Ritualized greetings between males are the most common form of male-male social contact in olive baboons and happen in socially neutral situations; that is, they are seen when there are no resources such as food or females at stake (Smuts &Watanabe 1990). The greeting begins when one male approaches another with a rapid, stereotyped gait, looking directly at the other male, smacking his lips, squinting, laying his ears flat against his head, and finally presenting his hindquarters (Smuts &Watanabe 1990). These are all affiliative signals in baboon communication and the male being approached either responds with similar facial expressions or turns away from the presenting male, rejecting the greeting. These greeting rituals can be characterized as tense and tentative, but seemingly serve the purpose of reinforcing the dominance hierarchy during times of relative calm. Non-aggressive greeting behavior may be beneficial to males because if they are able to reinforce their rank in relation to one another, during times of resource competition and high social anxiety, less physical confrontation may be necessary (Smuts &Watanabe 1990). Greetings between older males may also be important in solidifying cooperation while younger, higher-ranking males rarely complete the greeting ritual and are more likely to fight for a position of dominance (Smuts &Watanabe 1990).
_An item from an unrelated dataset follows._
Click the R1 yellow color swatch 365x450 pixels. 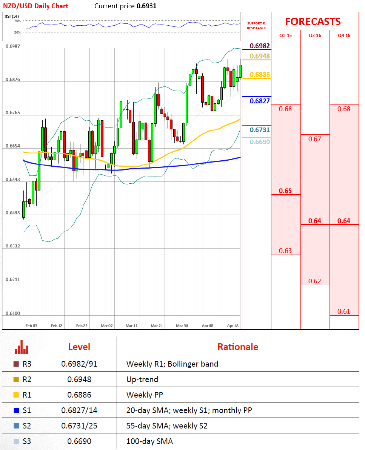coord(16,395)

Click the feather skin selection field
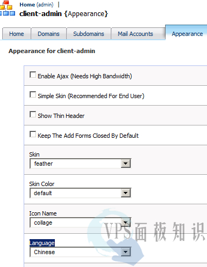[81, 164]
Both males and females reach sexual maturity between four and six years of age. Males do not reach full adult size until they are about 10 years old in the wild and between seven and eight years in captivity (Smuts 1985; Bercovitch 1989). Sexual maturation in male olive baboons is characterized by enlargement of the testicles, growth of the canine teeth, which are much larger in males than females, a deepening of the voice, and an increase in body size and bulk (Jolly & Phillips-Conroy 2003). Females continue to grow and reach their adult size within three years after puberty and give birth one to two years after they begin cycling (Smuts 1985; Smuts &Nicolson 1989). The average ovarian cycle lasts 37.5 days in wild olive baboons and is characterized by sexual swelling common among Old World monkeys. Swelling lasts for about 18 days, and ovulation is probably during the final week of swelling, as the tumescence subsides (Bercovitch 1991). The skin in the anogenital region becomes swollen and bright pink or red and serves as a signal of reproductive quality to males. These swellings can increase a female's weight by up to 14% and can often be burdensome. Females cannot move or sit as easily when swollen and are subject to bacterial and parasitic infections if the skin is cut or torn (Domb &Pagel 2001). Displaying such vivid signs of receptivity has an important function for females. Females with larger swellings reproduce at a younger age, produce a larger number of offspring per year, and a larger number of those offspring survive. Males are more attracted to females with larger swellings, contest mating more aggressively, and are likely to suffer from multiple followers and intruders during mating with females that have large swellings (Domb &Pagel 2001).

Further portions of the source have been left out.